** Supplied data follows **
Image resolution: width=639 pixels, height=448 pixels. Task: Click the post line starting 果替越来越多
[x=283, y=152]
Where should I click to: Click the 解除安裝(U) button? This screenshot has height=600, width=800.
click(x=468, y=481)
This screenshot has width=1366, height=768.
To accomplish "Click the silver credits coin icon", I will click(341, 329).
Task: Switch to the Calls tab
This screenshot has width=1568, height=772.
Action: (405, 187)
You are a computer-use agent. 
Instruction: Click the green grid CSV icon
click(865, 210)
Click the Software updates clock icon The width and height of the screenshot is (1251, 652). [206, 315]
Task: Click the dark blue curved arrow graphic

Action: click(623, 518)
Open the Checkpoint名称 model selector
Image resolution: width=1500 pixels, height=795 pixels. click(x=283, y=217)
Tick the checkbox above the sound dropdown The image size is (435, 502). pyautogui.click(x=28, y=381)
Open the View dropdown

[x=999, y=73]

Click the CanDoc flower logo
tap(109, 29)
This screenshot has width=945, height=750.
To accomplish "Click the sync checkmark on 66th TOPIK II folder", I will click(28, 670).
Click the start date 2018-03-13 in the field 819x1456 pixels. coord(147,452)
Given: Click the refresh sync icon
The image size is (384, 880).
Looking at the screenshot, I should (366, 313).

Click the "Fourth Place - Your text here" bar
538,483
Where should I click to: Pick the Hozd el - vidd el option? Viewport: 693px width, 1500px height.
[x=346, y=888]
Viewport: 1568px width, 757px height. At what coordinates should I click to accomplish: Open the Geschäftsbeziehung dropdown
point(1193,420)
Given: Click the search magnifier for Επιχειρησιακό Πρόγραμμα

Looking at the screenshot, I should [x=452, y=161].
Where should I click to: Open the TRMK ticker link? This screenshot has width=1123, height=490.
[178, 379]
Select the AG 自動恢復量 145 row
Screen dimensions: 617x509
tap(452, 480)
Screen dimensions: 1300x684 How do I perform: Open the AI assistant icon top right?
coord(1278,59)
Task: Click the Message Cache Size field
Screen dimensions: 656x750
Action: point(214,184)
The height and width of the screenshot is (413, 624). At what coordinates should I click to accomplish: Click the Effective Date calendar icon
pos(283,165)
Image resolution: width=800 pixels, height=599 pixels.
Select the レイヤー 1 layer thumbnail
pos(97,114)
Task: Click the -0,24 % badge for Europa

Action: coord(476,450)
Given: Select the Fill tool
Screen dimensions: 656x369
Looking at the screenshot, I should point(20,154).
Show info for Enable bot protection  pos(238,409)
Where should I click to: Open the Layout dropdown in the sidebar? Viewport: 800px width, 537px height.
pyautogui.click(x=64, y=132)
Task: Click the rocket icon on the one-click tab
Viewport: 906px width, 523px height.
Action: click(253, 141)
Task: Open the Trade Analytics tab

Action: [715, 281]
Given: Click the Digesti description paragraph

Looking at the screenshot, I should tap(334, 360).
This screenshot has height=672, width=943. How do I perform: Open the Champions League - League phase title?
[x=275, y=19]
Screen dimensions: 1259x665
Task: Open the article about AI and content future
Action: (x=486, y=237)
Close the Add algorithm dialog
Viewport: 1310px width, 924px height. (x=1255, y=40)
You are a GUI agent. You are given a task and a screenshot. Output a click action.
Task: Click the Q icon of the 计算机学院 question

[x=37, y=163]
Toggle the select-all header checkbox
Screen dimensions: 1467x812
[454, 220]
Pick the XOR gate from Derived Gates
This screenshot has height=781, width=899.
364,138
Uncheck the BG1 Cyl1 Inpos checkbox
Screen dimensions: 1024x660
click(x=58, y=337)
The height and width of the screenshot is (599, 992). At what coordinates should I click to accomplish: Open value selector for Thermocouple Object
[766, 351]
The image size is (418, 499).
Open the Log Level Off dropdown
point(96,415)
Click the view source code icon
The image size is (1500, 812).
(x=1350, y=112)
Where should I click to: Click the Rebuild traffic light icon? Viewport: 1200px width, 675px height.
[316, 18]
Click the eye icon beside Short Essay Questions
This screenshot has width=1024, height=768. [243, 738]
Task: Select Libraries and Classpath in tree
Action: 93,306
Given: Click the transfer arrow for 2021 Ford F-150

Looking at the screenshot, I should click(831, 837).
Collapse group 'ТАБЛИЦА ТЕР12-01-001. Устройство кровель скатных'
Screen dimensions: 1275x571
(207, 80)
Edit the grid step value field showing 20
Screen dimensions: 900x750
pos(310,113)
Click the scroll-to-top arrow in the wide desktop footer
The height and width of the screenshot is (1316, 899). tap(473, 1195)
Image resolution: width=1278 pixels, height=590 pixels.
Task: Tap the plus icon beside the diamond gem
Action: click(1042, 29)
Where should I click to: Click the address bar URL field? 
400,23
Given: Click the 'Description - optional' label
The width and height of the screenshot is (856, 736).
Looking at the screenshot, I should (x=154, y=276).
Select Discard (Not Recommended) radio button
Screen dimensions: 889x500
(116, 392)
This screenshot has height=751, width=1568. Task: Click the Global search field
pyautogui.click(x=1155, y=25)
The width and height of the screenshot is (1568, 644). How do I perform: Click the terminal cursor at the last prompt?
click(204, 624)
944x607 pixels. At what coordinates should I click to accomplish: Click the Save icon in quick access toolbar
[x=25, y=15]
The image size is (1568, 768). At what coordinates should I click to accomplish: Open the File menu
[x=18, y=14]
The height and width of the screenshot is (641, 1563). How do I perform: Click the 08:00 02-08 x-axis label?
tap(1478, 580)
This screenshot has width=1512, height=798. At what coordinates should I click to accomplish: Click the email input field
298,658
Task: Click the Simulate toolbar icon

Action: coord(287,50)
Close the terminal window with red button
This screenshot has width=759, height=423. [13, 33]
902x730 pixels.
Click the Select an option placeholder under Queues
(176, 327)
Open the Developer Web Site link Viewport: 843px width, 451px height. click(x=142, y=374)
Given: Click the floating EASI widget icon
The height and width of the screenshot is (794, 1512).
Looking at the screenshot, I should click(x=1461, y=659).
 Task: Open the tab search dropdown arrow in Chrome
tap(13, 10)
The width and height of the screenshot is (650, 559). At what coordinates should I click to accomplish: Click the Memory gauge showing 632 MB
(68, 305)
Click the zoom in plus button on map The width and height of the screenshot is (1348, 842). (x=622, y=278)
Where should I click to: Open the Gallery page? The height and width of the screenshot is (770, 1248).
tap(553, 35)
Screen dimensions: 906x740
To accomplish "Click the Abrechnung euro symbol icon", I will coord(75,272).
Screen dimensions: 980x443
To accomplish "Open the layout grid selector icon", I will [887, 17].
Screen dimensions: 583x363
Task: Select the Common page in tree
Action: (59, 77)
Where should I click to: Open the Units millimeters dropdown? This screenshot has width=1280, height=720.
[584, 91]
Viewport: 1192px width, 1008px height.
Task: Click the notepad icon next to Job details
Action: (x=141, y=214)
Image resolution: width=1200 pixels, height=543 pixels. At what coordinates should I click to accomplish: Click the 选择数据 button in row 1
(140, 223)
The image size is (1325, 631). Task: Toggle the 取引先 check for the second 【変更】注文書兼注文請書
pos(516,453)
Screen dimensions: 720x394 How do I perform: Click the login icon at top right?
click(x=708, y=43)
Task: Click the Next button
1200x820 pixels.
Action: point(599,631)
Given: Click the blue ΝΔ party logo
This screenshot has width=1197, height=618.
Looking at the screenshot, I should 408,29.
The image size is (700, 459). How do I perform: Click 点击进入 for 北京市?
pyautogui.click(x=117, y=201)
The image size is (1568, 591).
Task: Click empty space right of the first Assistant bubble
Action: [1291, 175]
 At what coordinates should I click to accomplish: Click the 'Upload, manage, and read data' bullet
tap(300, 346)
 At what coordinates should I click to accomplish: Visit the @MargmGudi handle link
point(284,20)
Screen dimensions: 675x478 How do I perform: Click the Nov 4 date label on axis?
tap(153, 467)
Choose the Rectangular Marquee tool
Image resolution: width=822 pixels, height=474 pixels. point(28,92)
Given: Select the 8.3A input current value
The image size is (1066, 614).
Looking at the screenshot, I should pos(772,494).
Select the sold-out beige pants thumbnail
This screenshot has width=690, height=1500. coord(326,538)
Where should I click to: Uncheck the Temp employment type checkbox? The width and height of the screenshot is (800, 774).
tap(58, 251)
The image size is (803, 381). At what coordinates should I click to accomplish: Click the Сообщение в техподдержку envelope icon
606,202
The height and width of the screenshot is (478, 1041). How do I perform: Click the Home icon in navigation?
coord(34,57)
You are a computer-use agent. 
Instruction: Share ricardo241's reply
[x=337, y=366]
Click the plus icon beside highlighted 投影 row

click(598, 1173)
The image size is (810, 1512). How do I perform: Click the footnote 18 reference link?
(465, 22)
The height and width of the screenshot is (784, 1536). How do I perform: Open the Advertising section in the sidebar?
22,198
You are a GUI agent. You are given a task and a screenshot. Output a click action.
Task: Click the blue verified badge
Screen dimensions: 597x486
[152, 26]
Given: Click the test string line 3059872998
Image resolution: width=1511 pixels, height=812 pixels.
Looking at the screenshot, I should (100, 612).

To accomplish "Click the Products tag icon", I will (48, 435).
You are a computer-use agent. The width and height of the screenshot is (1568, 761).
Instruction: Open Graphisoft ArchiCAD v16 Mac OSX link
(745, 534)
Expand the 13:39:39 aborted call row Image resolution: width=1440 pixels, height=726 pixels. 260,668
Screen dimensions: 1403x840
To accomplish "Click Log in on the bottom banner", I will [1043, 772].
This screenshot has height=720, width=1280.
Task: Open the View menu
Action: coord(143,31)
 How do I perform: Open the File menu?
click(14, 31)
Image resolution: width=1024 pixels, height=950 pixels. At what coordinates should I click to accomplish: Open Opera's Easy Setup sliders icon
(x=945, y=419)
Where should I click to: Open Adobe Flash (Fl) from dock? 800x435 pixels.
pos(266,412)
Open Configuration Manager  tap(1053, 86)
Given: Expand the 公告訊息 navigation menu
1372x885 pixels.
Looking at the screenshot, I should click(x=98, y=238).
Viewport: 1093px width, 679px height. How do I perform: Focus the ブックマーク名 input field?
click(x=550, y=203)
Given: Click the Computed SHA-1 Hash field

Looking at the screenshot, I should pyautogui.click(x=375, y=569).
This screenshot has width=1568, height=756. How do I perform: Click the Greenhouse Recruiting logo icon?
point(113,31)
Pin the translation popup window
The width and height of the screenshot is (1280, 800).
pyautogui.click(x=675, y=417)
** End of Supplied data **
**Problem details:** Where does the word "sync" appear in the material above? Copy every line that holds it.

**Solution for this problem:**
To accomplish "Click the sync checkmark on 66th TOPIK II folder", I will click(28, 670).
Given: Click the refresh sync icon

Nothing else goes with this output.